Task to complete: Line filter on the word "arrow": copy each matching line from the entries.

(Stored records)

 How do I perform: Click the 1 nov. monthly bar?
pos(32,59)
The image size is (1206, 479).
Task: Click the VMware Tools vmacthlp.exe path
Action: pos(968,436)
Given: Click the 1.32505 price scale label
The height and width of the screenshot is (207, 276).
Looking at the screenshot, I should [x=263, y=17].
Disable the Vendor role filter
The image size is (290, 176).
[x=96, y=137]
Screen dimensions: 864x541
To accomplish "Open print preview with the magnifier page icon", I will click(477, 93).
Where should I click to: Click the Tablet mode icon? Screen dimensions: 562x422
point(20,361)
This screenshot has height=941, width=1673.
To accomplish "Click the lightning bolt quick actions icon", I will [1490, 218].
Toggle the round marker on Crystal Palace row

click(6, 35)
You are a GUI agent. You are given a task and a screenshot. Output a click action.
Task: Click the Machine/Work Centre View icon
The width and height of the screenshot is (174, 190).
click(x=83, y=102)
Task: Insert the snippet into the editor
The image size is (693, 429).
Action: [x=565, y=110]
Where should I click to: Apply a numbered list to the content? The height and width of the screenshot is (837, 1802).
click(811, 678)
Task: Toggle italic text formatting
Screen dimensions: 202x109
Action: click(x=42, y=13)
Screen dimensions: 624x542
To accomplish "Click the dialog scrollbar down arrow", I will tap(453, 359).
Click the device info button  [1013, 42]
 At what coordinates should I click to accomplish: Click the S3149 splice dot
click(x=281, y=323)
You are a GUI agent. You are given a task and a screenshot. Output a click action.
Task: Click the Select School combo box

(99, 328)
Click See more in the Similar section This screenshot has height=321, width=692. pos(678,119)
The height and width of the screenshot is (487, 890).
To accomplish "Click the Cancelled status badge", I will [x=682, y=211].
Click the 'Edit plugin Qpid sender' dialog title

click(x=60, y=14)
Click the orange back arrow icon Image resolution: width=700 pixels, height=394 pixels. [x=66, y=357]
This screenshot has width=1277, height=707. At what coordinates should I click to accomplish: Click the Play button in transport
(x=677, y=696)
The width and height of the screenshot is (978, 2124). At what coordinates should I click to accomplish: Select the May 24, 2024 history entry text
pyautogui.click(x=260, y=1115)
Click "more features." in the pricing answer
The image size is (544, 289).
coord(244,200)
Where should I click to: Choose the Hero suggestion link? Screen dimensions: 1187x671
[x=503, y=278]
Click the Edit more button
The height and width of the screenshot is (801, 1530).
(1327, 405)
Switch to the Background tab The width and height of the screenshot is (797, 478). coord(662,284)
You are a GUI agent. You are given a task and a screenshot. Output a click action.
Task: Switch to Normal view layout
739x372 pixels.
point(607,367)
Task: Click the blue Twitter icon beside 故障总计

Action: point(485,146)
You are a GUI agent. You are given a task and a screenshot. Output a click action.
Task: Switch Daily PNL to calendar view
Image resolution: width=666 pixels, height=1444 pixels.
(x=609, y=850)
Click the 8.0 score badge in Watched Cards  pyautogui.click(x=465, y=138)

Response area:
To accomplish "Click the dialog scrollbar down arrow", I will tap(453, 359).
Click the orange back arrow icon Image resolution: width=700 pixels, height=394 pixels. [x=66, y=357]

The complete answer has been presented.